THE BRAVEST OF MEN—The Lives of the Apostles After Calvary
By Dr. Lorin Swinehart
The reign of the Emperor Nero was a dark time for many in ancient Rome. After a great fire destroyed much of the city in 64 AD, Nero looked about for a scapegoat. He settled upon resident Jews, Christians and others. He ordered that Christians be thrown to the dogs, crucified, and tortured to death in the arenas in every horrendous fashion imaginable.
Like so many others at the time, the Apostle Peter incurred the displeasure of Roman authorities. The historian Eusebius tells us that after being arrested in Rome in 67 AD and spending ninety days chained to a pillar, Peter was, at his request, crucified upside down, so as to not die in the same position as had Jesus Christ.
While the careers of some of the Twelve Apostles are sketchy, there is reason to believe that most died cruel and painful deaths either by imperial fiat or at the hands of frenzied mobs.
The activities of St. Andrew, the brother of Peter, may have taken him north of the Black Sea to the cannibalistic Scythians, but most of his time was spent among the Greeks. He was finally arrested in the Greek city of Patros, imprisoned, scourged and crucified on an “X” shaped cross with ropes instead of spikes, so as to prolong his agony.
St. Thomas, probably traveled throughout present day Iran before journeying to the Malabar Coast of India, where locals who objected to his teachings speared him to death.
Three saints named James were prominent in the church in Jerusalem. Two were Apostles who traveled with Jesus. One was converted after the resurrection. St. James the Great, the son of Zebedee, was the brother of the Apostle John. He may have wandered as far as Spain in his missionary travels before returning to Jerusalem, where he was beheaded in 42 AD on the orders of King Herod Agrippa.
St. James the Less is, again, something of a mystery. We know little of him. He was most likely martyred in Jerusalem during the persecutions of 62 AD.

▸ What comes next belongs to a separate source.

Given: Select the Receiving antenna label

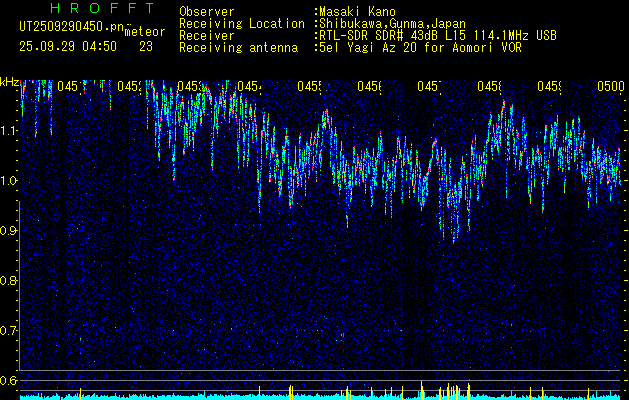Looking at the screenshot, I should coord(238,47).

St. James the Righteous, believed by many to have been a brother of Jesus, served as head of the church in Jerusalem and had the authority of an Apostle, even though he was not one of the original twelve. This James was highly successful in converting Jews, so much so that he incurred the wrath of the Sanhedrin. When invited to address the citizenry from a cornice of the temple, it was expected that he would deny that Jesus was God. When he announced the opposite to the throng, he was hurled from the top onto the pavement, where a mob began to stone him. Finally, one ruffian dispatched him with a huge hammer.

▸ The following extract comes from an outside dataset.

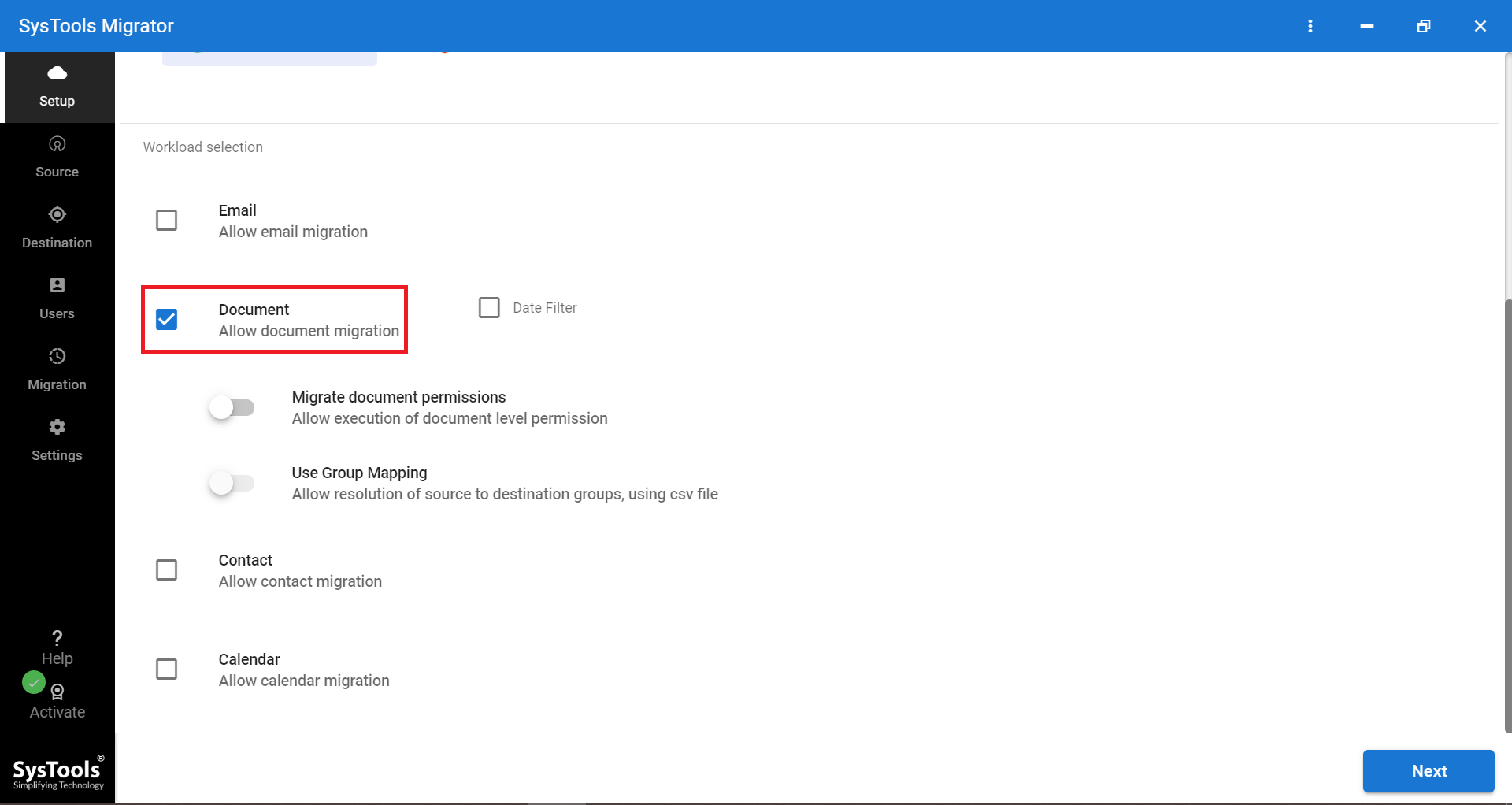Click the Activate license badge icon
Image resolution: width=1512 pixels, height=805 pixels.
click(x=57, y=692)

St. Philip may have, like Andrew, proselytized among the Scythians. Having aggravated the Roman governor of Phrygia, a province in Anatolia, he was martyred at the age of 87 by first stoning and then crucifixion, like St. Peter, upside down.
St. Bartholomew traveled throughout Asia Minor, Persia and Armenia. On August 24, 62 AD, he was skinned alive and crucified in Armenia.
St. John may have been the only Gospel writer to have actually known Jesus. It seems that he served with St. Paul in Rome for a time, where he was arrested and boiled in oil but miraculously survived. He later survived an attempted poisoning. John is believed to have penned the book of Revelations, which many scholars believe described the Neronian persecutions, while living in exile on the island of Patmos. He lived into his nineties until he died of natural causes, unusual among the Apostles.
Little is known of St. Matthew, other than that he was once a tax collector serving the detested Roman occupiers. He probably was not the author of the Gospel of St. Matthew, although he may have penned a collection of the sayings of Jesus, which were later included in the Gospel bearing his name. Matthew may have ranged as far as Egypt and Ethiopia before dying of natural causes in Persia.
St. Simon and St. Jude were the only two Apostles who died together. As the story goes, they incurred the wrath of an evil sorcerer who stirred up a mob against them in the Punjabi city of Kalyana. Jude is reputed to have turned to Simon, saying, “I see that the Lord is calling us.” The howling mob stoned the two elderly Apostles. St. Simon was run through with a spear. Subsequently, St. Jude was sawed to pieces.
Little is known of St. Matthias, the disciple chosen by the remaining eleven after the suicide of Judas. He may have traveled among the Armenians and the Scythians. All we know is that he was martyred by stoning in Jerusalem.
This brings us to the unfortunate man named Judas Iscariot. Had he not betrayed Jesus or if he had repented of his offense, as St. Peter did after denying him, there would be schools, hospitals and monasteries today named in honor of St. Judas. Jesus said of him that it would have been better if he had never been born. Certainly, a guilty conscience is a heavy burden, perhaps enough to drive a man to suicide.
According to St. Luke, Judas purchased a field with his ill-gotten thirty pieces of silver. St. Matthew tells us that Judas hanged himself, whereas Luke says he fell and his bowels burst out. It is not difficult to imagine that a hanged man would become bloated and burst after a time.
Jesus says that in the end all offenses will be forgiven. Perhaps there is even hope for the tragic figure of Judas.